Aux saveurs de Damas

Aux saveurs de Damas

Lancer un resto avec ce qu’on a sous la main et avant même d’avoir une réponse pour le crédit ? C’est le pari audacieux fait par un jeune restaurateur syrien, très entouré et au CV aussi varié que ses mezze. Pari gagné !

Bahaa Alnajar a étudié la littérature française en Syrie. L’histoire ne dit pas si c’est là qu’il a appris l’expression « tête de mule » ou si c’est après son arrivée en Belgique, en 2015. Mais toujours est-il qu’il annonce, dans un français impeccable : « Je suis un peu tête de mule », comme pour trouver une excuse à son succès rapide.

Il y a cinq ans, Bahaa optient ses papiers et s’installe à Liège. Il offre son aide bénévole à Caritas international, pour la traduction avec des familles syriennes. Il se fait des amis, d’ici et d’ailleurs, et le midi, ces nouveaux amis lorgnent sur ses boîtes à tartines. « J’ai commencé à cuisiner pour mes collègues, à partager mes repas. » Dans son cours de danse, le même enthousiasme : dès qu’il arrive avec un plat, on lui suggère d’en faire un métier.

Bahaa a une expérience dans le commerce – une boutique de GSM qu’il avait ouverte à Damas – et dans la restauration, lors de son exil au Liban. « Les gens m’ont encouragé. Ça m’a donné envie de m’informer pour devenir indépendant en Belgique. »

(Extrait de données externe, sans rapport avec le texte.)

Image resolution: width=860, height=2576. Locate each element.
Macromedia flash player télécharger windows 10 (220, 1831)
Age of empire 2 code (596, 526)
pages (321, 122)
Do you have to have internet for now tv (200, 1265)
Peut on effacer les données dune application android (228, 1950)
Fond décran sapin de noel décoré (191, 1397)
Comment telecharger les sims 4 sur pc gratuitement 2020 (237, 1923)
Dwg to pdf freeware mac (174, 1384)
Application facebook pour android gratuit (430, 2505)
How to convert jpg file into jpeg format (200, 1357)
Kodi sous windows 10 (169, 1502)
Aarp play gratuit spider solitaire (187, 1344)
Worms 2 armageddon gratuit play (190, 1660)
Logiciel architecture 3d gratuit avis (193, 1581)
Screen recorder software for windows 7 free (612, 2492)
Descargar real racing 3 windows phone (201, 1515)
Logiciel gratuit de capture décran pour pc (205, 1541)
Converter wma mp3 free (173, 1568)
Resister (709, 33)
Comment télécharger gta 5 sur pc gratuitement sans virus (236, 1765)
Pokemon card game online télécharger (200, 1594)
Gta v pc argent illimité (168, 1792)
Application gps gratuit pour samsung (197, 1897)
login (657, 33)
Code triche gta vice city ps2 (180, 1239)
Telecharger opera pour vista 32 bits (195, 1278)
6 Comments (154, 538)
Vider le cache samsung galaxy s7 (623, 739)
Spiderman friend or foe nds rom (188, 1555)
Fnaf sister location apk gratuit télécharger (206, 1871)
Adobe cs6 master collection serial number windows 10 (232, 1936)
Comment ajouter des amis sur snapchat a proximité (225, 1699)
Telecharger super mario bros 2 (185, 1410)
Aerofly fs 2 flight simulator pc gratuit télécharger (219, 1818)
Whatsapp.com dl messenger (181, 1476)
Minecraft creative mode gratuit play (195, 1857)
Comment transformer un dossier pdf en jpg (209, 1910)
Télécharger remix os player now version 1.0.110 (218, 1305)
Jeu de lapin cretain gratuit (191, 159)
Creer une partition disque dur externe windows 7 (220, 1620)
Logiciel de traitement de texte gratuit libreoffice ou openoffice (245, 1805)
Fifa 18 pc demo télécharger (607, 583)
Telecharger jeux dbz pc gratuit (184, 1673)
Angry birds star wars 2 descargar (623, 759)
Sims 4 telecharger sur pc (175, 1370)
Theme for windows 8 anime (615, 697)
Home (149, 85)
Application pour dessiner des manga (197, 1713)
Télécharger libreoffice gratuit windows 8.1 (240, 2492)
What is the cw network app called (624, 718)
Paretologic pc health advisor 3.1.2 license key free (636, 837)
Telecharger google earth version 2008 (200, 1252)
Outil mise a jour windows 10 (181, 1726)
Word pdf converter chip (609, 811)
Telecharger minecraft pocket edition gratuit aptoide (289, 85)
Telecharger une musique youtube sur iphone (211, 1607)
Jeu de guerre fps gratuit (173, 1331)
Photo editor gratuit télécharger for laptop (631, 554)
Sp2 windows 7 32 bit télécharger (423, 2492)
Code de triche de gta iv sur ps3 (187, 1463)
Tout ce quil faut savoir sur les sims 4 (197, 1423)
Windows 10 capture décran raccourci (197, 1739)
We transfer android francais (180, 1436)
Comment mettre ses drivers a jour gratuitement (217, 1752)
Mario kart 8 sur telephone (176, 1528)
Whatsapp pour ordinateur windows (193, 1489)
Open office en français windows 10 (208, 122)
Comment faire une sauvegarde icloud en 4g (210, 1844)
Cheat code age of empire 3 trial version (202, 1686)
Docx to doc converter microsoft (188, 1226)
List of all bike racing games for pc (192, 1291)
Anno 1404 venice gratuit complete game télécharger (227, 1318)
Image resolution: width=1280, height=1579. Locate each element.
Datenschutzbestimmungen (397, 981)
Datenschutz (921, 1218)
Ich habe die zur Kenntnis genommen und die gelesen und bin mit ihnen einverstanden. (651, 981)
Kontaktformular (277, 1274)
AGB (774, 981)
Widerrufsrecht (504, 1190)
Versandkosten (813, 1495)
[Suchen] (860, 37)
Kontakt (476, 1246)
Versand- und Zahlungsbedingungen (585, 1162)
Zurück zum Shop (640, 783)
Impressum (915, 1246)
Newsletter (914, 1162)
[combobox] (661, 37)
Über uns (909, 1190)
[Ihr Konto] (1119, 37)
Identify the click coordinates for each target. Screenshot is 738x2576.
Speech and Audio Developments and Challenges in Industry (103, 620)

Ensuite, il fallait trouver un lieu. Pas cher. Il loue un immeuble en mauvais état en Outremeuse (Liège) et conclut un accord avec le propriétaire : il fera lui-même tous les travaux (ah oui, parce qu’il a aussi été peintre en bâtiment), en échange d’une remise sur le loyer.

Et c’est là qu’arrive la tête de mule. Bahaa contacte Crédal pour un crédit. Mais il ne veut pas attendre la réponse. « Mon idée c’était d’ouvrir, même si je n’avais pas encore l’argent. J’étais pressé. » L’entrepreneur racle ses poches, celles de son frère et de ses nombreux amis. Il réunit 14.000 euros. Ça suffira pour monter un resto ! « Tous mes amis belges étaient étonnés qu’on puisse ouvrir avec si peu. »

« Aux Saveurs de Damas. Cuisine syrienne artisanale. » L’enseigne est inaugurée en janvier 2020. La réponse pour le crédit arrive ensuite. Crédal prête 12000 euros au restaurateur, grâce auxquels il peut rembourser ses amis créanciers.

20 jours plus tard, Bahaa doit déjà fermer ses portes pour cause de pandémie. En plus des commandes et de la cuisine, il se lance alors dans la livraison – parfois loin – pour maintenir et développer son activité. Il n’a plus arrêté depuis.

L’année 2020 se termine sur de belles perspectives pour le restaurateur syrien : deux employés (engagés en janvier 2021), un barbecue (il paraît que les Belges aiment ça) et des contrats avec des sociétés de livraison. De quoi récupérer un peu de temps pour lui. « Parce qu’il faut gagner sa vie mais il faut vivre aussi ! ». En français, il y a un proverbe qui dit cela : « Qui veut aller loin ménage sa monture ». Mais Bahaa le connaît sûrement déjà.